200 Sosyalist Yunan Askeri İzmir’de Anıldı – Ali Niyazi Erden

4 Ocak 2015’te İzmir’in Balçova ilçesine bağlı İnciraltı mahallesinde bir anma gerçekleşti.1921 yılında, tam da anmanın yapıldığı yerde 200 Sosyalist Yunan askerinin, Yunanistan Krallığınca kurşuna dizilmesi, Şair Tuğrul Keskin’in son kitabı Zito i Epanastasis (Yaşasın İsyan) ile yeniden gündeme taşınmıştı. Şair Keskin kitap için aşağıdaki açıklamayı yazmış:

 “…Kurulan mahkemeler 1920 yılının son günlerinde karar verdiler, bu bildirideki görüşlerinden vazgeçmeyerek “düşman”la savaşmayanlar ölecektiler. Bildiride imzası olan iki yüz yiğit insan görüşlerinden vazgeçmedi, boyun eğmediler zalime. (…) İçlerimizde yanık ve kıpkızıl iki yüz karanfil olarak taşınmaz mıydı bu yiğitler?
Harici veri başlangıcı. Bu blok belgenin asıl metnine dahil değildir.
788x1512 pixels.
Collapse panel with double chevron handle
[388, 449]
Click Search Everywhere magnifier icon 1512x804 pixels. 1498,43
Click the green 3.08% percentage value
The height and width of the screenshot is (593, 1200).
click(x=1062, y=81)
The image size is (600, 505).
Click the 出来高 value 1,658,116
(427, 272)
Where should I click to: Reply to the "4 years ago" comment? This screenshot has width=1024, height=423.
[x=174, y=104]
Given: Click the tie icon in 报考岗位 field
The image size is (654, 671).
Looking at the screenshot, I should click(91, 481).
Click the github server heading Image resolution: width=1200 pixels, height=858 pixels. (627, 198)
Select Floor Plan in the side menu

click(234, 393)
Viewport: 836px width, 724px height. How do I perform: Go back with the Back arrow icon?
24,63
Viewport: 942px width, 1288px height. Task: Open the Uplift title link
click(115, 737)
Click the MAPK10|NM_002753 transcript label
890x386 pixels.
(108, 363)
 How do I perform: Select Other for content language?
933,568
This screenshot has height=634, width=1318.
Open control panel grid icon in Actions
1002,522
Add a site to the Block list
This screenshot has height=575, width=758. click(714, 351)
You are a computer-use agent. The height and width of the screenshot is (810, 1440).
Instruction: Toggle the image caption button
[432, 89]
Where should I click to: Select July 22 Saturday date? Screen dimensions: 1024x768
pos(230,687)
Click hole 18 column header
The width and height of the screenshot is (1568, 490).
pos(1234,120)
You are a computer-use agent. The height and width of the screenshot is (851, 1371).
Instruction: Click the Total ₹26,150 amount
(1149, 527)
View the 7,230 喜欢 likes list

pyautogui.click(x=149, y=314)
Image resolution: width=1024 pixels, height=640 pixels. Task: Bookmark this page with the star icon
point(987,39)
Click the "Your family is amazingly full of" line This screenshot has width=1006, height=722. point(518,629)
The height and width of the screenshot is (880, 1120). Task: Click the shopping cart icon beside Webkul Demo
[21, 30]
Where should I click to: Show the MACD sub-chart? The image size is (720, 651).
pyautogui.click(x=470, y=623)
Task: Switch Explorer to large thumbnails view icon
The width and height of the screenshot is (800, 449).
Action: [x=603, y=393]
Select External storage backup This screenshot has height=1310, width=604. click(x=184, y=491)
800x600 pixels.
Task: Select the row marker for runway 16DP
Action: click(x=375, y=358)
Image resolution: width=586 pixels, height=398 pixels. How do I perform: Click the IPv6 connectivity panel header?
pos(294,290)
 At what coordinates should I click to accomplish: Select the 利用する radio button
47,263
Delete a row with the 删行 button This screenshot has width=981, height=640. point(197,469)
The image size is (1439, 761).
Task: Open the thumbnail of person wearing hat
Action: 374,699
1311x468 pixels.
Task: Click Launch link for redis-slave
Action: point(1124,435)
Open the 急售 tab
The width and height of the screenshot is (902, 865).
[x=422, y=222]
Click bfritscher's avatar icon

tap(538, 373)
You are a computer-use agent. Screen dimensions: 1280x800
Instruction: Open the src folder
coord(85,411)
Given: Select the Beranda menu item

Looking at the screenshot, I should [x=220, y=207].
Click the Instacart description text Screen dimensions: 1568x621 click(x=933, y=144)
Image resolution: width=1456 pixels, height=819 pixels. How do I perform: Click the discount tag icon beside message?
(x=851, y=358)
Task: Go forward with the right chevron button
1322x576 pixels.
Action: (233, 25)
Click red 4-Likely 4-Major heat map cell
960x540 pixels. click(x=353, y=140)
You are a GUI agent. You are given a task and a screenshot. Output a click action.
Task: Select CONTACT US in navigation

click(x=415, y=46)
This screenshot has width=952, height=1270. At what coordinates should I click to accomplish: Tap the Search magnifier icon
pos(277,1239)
Taşınırdı elbette. Çünkü onlar, Ege Denizi kararınca bu kıyıcıkta ölmüş ve kalplerimize gömülmüştüler.İşte bu kitapta okuyacağınız şiirler, 1921 yılının ilk günü, kardeşçe bir dünya özlemiyle Ege Denizi’nin kıyısına cansız bedenlerini bırakarak kalplerimize gömülen, iki yüz yiğit askerin anılarına ithaf ve bir unutuşa direniş için yazılmıştır…”

Yaşanan olayın arka planına bakacak olursak; 1. Dünya Savaşı patlak verdiğinde 2. Enternasyonal içerisindeki genel görüş emekçilerin savaşta ülkeleri yararına savaşa katılmalarını desteklemekken, Rusya’da Lenin ve onun öncülüğündeki Bolşevikler devrimci yenilgiciliğin savunuculuğunu yapmıştı. Buna göre esas düşman içerideydi, yani emekçiler savaşta diğer ülkelerin emekçileri ile karşı karşıya gelmektense, ülkede kendi burjuvazilerinin yenilgileri için uğraşmalılardı. Rusya’da hem merkezde hem de cephede bunun propagandası yapıldı. Aynı tutumu Yunanistan Komünist Partisi de sergiliyordu. Parti 1919’dan başlayarak Anadolu işgaline büyük direnç göstermiş, bu uğurda da 117 üyesi “vatana ihanet” suçlamasıyla Atina’da kurşuna dizilmişti. İlerleyen zamanda da İngiliz ve Yunan orduları ile İzmir’e gelen 200’den fazla Yunanistan Komünist Partisi üyesi, o dönemde İşgal Kuvvetleri Komutanlığı’nın merkezi de olan İnciraltı Sahili’nde aynı direnişi gösterirdiler ve yayınladıkları “Zito i Epanastasis” (Yaşasın İsyan) adlı manifesto ile işgale karşı çıktıklarını belittiler. Atina’daki yoldaşlarıyla aynı suçlama ile yargılanan sosyalist askerler, görüşlerindeki ısrarları sonucu 1921 yılının Ocak ayı başında İnciraltı sahilinde kurşuna dizildiler. Kurşuna dizilmeden önce son sözleri “Yaşasın halkların kardeşliği”, “Kahrolsun Britanya emperyalizmi”, “Bizler fakiriz, buradayız”, “Zenginlerin ve güçlülerin asker olmamak gibi yolları var, bizim yok” ve “Artık bize özgürlükten söz etmeyin. Çünkü köleliğimizi dayanılmaz şekilde hissetmekteyiz. Artık bize vatanlardan ve eski düzeni yeniden kurmaktan söz etmeyin” oldu. Sonra da hep bir ağızdan bağırdılar: “ZİTO İ EPANASTASİS” (Yaşasın İsyan)

Tabii ki 1921 yılındaki bu enternasyonalist parti ile bugün eylemlerde Yunanistan bayrakları açmaktan geri durmayan, son krizde sistemi çökertebilecek grevlerin önünü 1 günlük grevlerle tıkayan Stalinist KKE arasındaki fark ise işin iç burkan yanlarından biri.

4 Ocak’ta yapılan anma İnciraltı’nda Barış Manço Köprüsü altında gerçekleşti. Anma çağrısını yapan kitabın da yazarı Şair Tuğrul Keskin yaptığı konuşmanın ardından kitaptan şiirler okudu. Anma köprü üzerinden denize karanfiller bırakılmasıyla sona erdi.